**TASK TO CARRY OUT**
The data below holds a line containing "图片 (501, 37)" and a line containing "情爱 (1023, 65)"; please quote exactly those two lines and every line between them, and nothing else.

(Stored items from a collection)

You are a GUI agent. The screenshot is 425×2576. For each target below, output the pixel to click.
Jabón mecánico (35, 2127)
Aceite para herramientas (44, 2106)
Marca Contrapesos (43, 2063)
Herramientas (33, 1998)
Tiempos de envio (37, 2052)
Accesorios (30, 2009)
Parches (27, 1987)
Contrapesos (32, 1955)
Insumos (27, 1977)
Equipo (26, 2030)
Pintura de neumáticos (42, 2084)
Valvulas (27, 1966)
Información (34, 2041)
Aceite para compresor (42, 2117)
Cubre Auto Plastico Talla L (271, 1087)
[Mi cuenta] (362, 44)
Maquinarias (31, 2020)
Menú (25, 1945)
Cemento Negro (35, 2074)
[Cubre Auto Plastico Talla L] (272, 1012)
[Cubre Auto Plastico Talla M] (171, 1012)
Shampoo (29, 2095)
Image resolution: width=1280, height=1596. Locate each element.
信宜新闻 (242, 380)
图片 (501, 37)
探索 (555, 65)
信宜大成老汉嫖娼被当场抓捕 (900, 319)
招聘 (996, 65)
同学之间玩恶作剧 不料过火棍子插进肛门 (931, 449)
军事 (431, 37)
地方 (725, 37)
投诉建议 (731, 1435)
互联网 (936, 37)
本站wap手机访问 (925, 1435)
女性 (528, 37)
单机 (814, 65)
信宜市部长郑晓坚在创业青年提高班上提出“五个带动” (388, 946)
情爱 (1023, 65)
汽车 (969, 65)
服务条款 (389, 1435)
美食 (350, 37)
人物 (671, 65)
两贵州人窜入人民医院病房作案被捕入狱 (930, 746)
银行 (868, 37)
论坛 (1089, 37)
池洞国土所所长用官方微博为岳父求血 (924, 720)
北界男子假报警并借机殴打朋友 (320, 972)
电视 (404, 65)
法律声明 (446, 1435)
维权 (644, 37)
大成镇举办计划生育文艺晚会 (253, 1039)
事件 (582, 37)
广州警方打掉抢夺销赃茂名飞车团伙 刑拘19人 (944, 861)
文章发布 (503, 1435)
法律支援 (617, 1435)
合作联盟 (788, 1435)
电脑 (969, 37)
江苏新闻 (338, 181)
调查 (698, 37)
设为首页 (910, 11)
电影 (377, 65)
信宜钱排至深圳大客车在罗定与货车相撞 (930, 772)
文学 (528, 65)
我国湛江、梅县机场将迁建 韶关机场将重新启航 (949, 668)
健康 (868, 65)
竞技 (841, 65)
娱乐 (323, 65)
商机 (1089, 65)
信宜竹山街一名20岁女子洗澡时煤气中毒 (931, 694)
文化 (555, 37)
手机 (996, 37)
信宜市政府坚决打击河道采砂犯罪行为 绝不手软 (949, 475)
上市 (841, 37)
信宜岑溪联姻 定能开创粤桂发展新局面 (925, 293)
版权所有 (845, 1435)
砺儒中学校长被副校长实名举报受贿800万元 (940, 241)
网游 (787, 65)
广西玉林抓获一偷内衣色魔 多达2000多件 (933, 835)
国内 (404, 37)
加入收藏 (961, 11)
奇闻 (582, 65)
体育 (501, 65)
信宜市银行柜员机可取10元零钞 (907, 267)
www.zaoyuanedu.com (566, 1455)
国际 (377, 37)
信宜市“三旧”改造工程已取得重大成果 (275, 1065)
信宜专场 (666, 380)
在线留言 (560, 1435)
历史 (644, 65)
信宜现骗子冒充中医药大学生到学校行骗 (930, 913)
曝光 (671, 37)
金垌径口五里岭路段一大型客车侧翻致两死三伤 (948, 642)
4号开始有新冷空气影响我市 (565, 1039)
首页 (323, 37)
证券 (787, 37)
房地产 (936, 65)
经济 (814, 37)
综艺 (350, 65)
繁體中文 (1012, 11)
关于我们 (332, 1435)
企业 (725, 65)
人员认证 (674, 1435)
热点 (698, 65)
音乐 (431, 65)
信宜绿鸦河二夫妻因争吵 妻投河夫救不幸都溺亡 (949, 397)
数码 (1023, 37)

**RESULT**
图片 (501, 37)
探索 (555, 65)
信宜大成老汉嫖娼被当场抓捕 (900, 319)
招聘 (996, 65)
同学之间玩恶作剧 不料过火棍子插进肛门 (931, 449)
军事 (431, 37)
地方 (725, 37)
投诉建议 (731, 1435)
互联网 (936, 37)
本站wap手机访问 (925, 1435)
女性 (528, 37)
单机 (814, 65)
信宜市部长郑晓坚在创业青年提高班上提出“五个带动” (388, 946)
情爱 (1023, 65)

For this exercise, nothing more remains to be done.